Aragon, Ocean and Kerouac
As I read Paris Peasant, and delved deeper into the surrealist movement and its dealings with the unconscious state, my first thought was of Frank Ocean. In Paris Peasant, and surrealist works in general, images are strung together to create a surrealist and unconscious landscape from which to gain insight. Similarly to Ocean, his prose is almost a stream-of-consciousness rambling, making quick jumps and sharp imagery to dance around a scene without quite narrating it. Instead, they both focus on digging and searching for the essence of the experience which is being described. Metaphors and surreal imagery are used to cast a haunting tone to the novel, and these small issues of tone and word choice are key in order to develop a theme and experience for the reader.

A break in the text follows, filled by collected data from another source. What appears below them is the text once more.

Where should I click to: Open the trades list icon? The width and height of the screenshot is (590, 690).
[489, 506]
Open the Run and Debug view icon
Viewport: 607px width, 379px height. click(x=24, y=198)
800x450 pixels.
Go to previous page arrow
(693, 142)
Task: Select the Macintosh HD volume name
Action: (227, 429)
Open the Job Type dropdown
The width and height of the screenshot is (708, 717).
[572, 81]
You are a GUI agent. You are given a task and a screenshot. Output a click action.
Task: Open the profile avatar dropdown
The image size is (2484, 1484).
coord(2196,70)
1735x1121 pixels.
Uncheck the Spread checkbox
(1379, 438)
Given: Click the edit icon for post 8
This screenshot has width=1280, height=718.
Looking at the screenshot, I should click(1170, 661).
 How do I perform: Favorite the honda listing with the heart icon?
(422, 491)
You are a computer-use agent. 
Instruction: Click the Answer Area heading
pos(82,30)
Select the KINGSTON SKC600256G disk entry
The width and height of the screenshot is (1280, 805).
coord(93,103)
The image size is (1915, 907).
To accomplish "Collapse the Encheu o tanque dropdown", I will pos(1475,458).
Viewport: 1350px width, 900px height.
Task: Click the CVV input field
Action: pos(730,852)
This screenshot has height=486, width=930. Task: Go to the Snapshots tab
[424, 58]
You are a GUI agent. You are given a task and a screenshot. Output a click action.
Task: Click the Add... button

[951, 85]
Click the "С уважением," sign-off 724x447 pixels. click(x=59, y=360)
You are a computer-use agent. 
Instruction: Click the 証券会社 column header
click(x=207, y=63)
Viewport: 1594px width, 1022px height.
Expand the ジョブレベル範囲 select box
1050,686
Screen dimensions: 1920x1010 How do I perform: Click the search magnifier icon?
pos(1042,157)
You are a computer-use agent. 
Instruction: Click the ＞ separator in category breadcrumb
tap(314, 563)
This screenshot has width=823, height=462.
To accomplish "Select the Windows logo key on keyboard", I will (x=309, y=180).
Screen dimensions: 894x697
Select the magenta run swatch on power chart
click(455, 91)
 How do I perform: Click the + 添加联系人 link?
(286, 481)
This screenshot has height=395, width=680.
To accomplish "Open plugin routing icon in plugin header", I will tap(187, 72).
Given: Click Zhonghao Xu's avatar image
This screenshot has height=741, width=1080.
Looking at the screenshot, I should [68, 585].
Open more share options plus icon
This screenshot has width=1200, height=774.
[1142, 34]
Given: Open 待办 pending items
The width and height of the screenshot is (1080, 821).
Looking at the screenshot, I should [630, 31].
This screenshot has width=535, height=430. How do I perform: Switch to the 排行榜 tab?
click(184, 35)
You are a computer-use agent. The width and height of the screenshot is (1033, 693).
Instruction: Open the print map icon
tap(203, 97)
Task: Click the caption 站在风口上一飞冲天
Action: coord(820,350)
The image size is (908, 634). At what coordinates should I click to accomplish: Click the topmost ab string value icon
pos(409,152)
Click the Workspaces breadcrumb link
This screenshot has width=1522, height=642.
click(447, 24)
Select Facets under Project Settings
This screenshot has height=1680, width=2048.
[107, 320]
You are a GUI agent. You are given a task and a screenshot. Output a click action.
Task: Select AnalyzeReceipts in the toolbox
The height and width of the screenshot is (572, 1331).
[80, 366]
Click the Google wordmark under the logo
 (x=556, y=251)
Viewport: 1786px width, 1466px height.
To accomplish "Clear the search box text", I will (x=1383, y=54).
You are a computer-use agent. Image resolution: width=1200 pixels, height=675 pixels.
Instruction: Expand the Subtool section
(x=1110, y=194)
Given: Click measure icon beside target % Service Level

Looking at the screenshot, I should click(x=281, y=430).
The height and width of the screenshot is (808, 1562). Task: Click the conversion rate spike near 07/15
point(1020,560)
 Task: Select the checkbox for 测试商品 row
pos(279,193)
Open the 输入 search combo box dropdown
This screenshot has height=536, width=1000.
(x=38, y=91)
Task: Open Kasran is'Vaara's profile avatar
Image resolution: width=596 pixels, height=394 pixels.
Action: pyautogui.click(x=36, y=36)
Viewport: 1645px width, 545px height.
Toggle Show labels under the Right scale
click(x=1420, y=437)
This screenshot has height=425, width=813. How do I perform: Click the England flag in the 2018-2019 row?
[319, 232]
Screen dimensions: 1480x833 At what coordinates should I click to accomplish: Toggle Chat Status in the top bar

I took the liberty of rearranging a particularly interesting quotation into a poetic format, to illustrate the melody and “dance” of Aragon’s translated prose.
Best of all
love thrusts up shoots where no one plants it :
how vulgarity convulses it !
it is liable
to give
sudden wanton twitches
There are maniacs possessed
by the street’s haunting memory
and only there
can they experience
the full flow
of their nature
Another artist who comes to mind is Jack Kerouac. While writing 40+ years later, he used imagery, setting and experience to flesh out ideas and insights in a similarly surreal and consciousness inspired way.
Here is a snapshot of Kerouac’s writing, again transposed to be framed as a poem.
I realized
these were all
the snapshots which our children would look at
someday with wonder
thinking their parents had lived smooth, well-ordered lives
and got up in the morning to walk proudly on the sidewalks of life
never dreaming
the raggedy madness
and riot of our actual lives,
our actual night,
the hell of it,
the senseless emptiness.
The two passages are similar in tone, and the insights they seek are similar in terms of existentialism and the human experience. Interestingly both authors are also French-speakers, though Kerouac’s work is not translated.
Questions
Are there any authors or artists who’s work Louis Aragon work makes you think of?
Has surrealism had an impact on current artists or authors you enjoy?